Police to treat overdoses as crimes
(Date: 01-29-2017) — Less than an hour after Jolene Marie Berger-Bowman met her drug dealer to exchange a mystery pill for $30, she took her last breaths on a church bathroom floor.
At first Versailles police Sgt. Matt Mitchell viewed her death as another casualty in Kentucky’s heroin, pill and fentanyl crisis. But as he scooped up a cell phone and other personal items belonging to Bowman, he spotted an unanswered text the dealer sent, asking: “So u happy.”
It had been an overdose, not a murder. But the texts were a smoking gun, a clue that allowed Mitchell and police Detective Keith Ford to hold someone responsible in the July 2015 death of Bowman, a 37-year-old mother of two.
They used the text exchange to find her dealer. Then they convinced the dealer to reveal his supplier.
Both were charged federally with distribution of a controlled substance resulting in a death, a crime that carries a minimum of 20 years in a federal prison. The maximum punishment is life behind bars.
The case is part of a national trend to treat fatal and non-fatal overdoses as crimes — not accidents — to secure hefty prison sentences. The practice is taking root in Louisville, led by U.S. Attorney John Kuhn.
“We have very active investigations going on that will generate prosecutions,” Kuhn said Wednesday, though he wasn’t ready to give specifics. “We’re going to try to disrupt the supply.”
His office’s Overdose Prosecution Initiative, pairing prosecutors with Louisville Metro Police narcotics detectives and special agents with the U.S. Drug Enforcement Administration, recently received approval for $160,000 in federal funds.
“We, as an agency, don’t look to target low-level dealers — but these guys are killing people,” said Jim Scott, the DEA’s resident agent-in-charge in Louisville. “If we don’t stop them, they’re going to continue to kill people at an alarming rate.”
Bowman’s sister, Jennifer Powell, said the investigation of her sister’s death and prosecution of the dealer and supplier demonstrated her sister’s life was “worthy of respect, regardless of her last decision.”

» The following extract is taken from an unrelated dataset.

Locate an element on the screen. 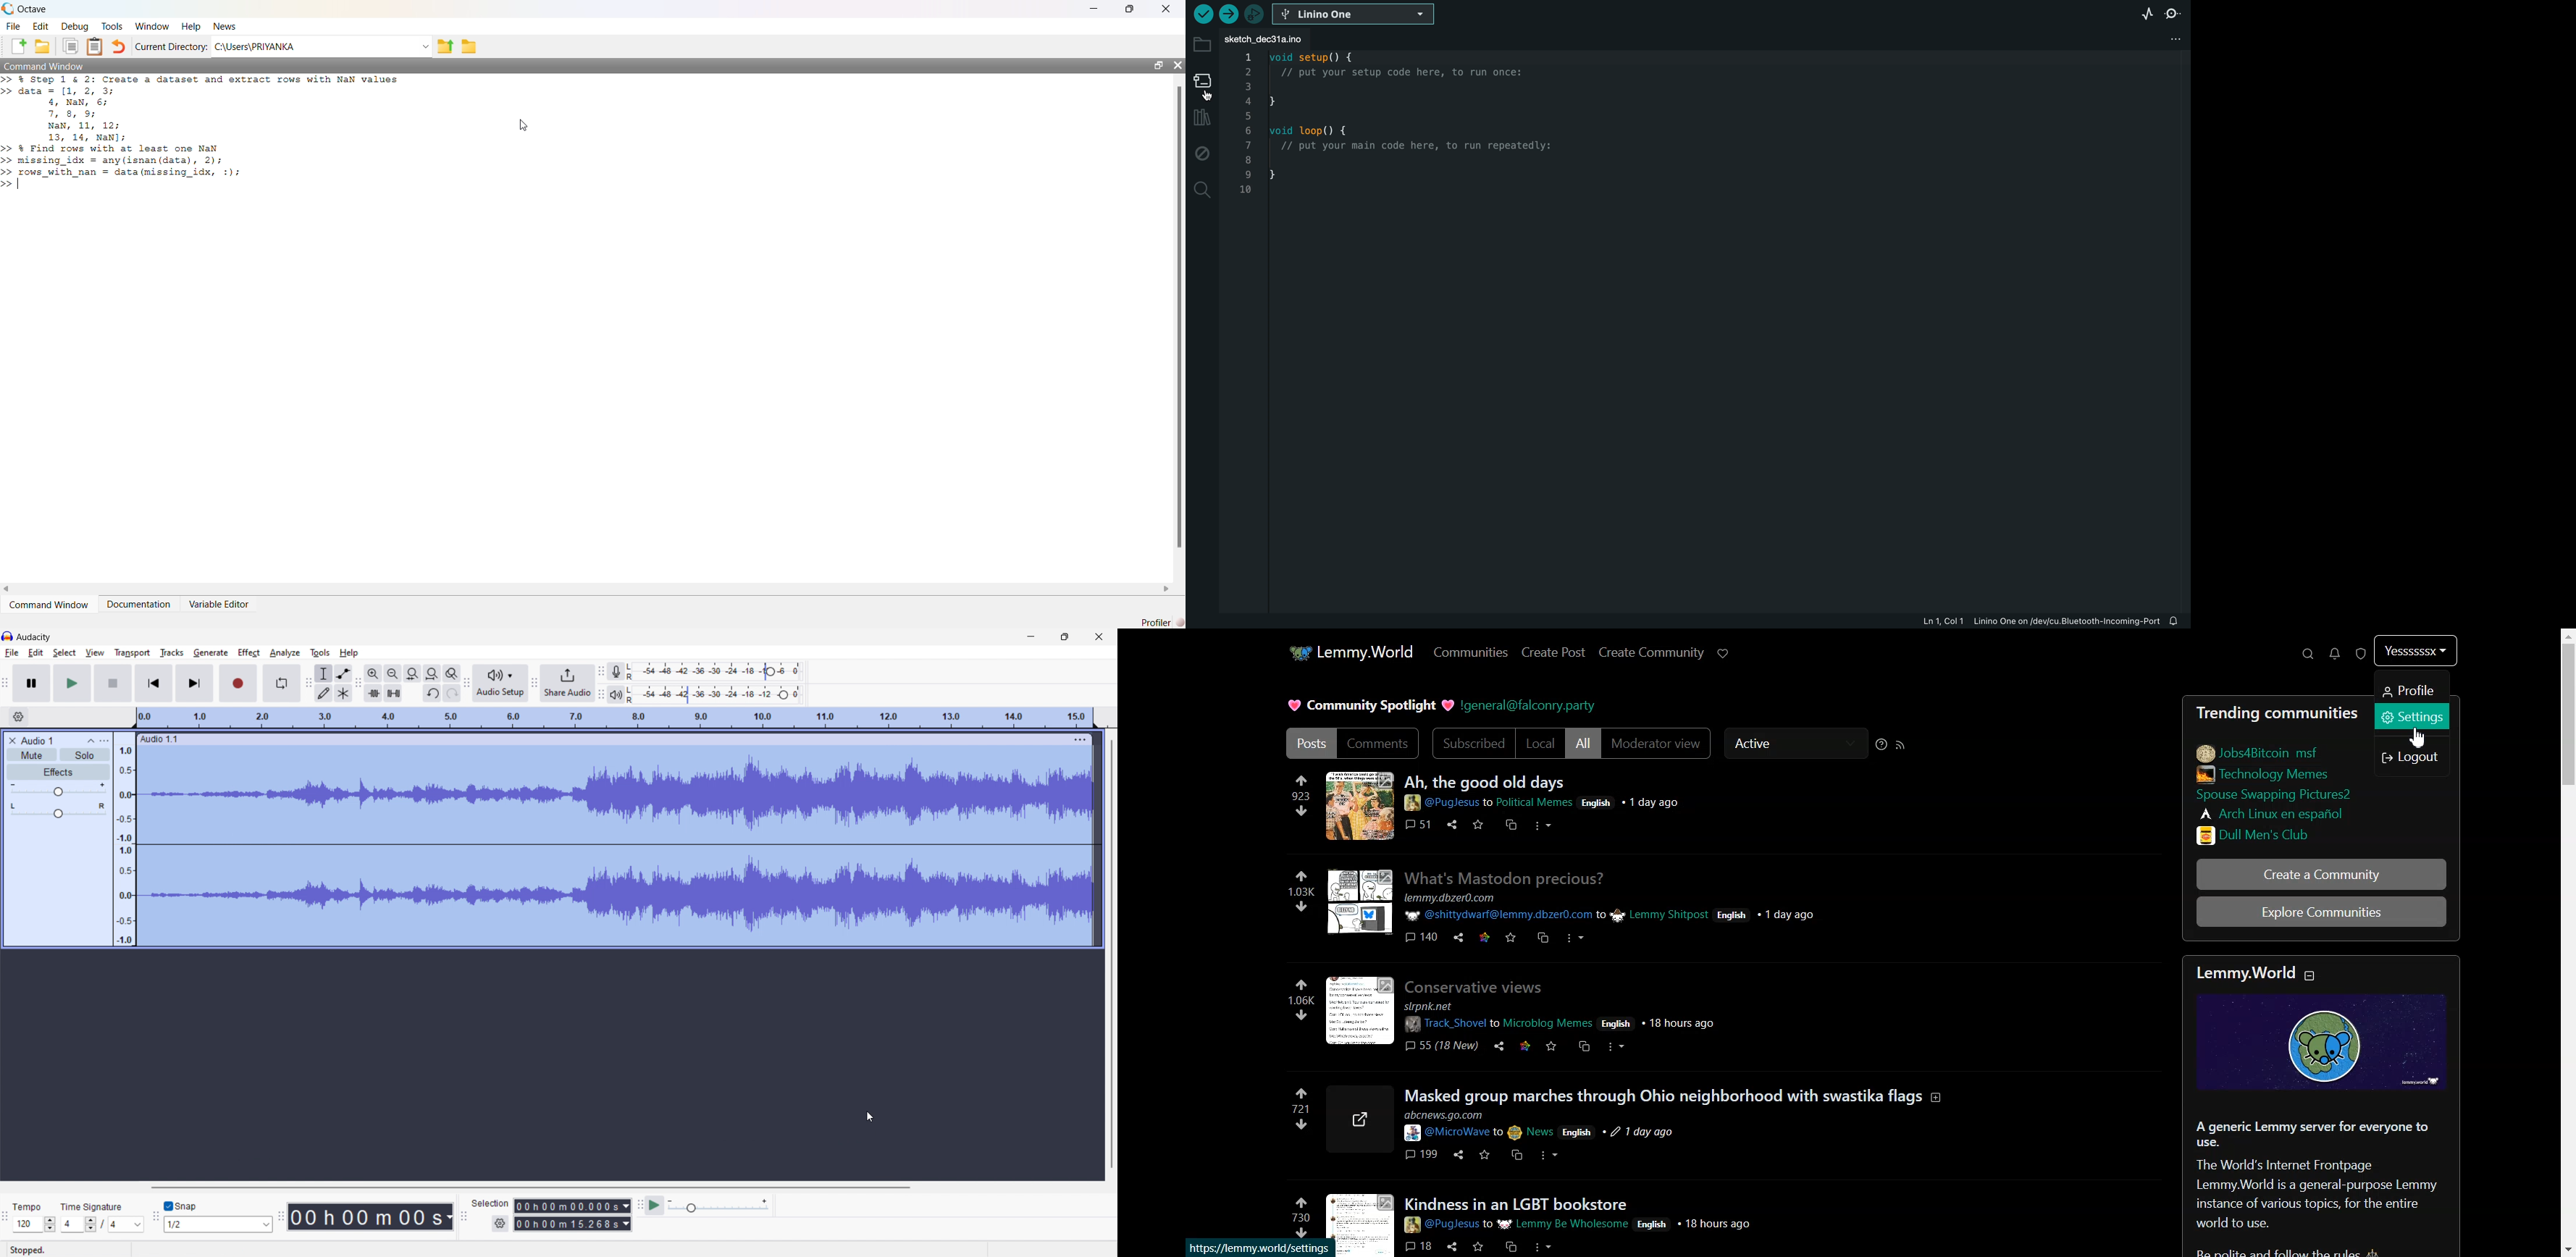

“These two decided it was proper to profit on someone else’s sickness and had no regard for someone else’s life,” she said.
Kentucky ranked No. 4 in the nation for its fatal overdose death rate in 2014, with 1,077 deaths blamed on heroin, fentanyl and a variety of other drugs. It worsened in 2015, when Bowman was among 1,200 deaths. Last year’s death toll is still being tallied, but health officials are expecting another increase.
Kerry Harvey, who helped pioneer overdose prosecutions before stepping down in January as the U.S. attorney for the Eastern District of Kentucky, said it goes beyond the street-level dealer.